Sam de Smet, third-year student and doubter about love

“Love for me is something ‘warm’ to give away. It’s about caring and looking out for each other. So an ultimate feeling of protection. But in romantic love there is a core of doubt for me; then suddenly I don’t know how to define it so easily. This has everything to do with my self-confidence. When something becomes ‘romantic,’ I can suddenly doubt whether I am enough. All these doubts and insecurities make me feel neither really monogamous nor polyamorous.

Image: Femke Koppe

“I have a lot of love to give, and I can love people very much. Sometimes almost too much for one person. So I look up to polyamorous people very much. To my mind, they are generous in many ways. Their positive attitude to life appeals to me. It seems wonderful to be so free and live in the moment. In addition, I admire their communication skills; as an outsider, they seem to experience no jealousy and have no secrets. That transparency suits me. I also want to carry life so ‘lightly.’ But wanting and being able are two different things.

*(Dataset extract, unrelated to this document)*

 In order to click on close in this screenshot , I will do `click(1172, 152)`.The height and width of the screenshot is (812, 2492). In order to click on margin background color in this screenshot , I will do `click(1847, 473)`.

“It’s almost religious: what’s the point of life if that love isn’t there?”

Sam de Smet

“Indeed, in a certain sense, monogamy also suits me. There is an intimate desire in me to meet a soul mate. I very much want to belong to one person and experience a kinship in terms of friendship, orientation, and intimacy. But there is immediately another side to that that I like less; to ‘possess’ love. I find that possessive side less charming. It remains a quest to get it clear in my mind.

“There is no one in my area in a relationship that I would want as an example. In my view, these relationships are all unsustainable. But even though I don’t see any aspiring relationships in my environment, I do believe that my ideal love exists. It is almost religious: what is the point of life if that love isn’t there?”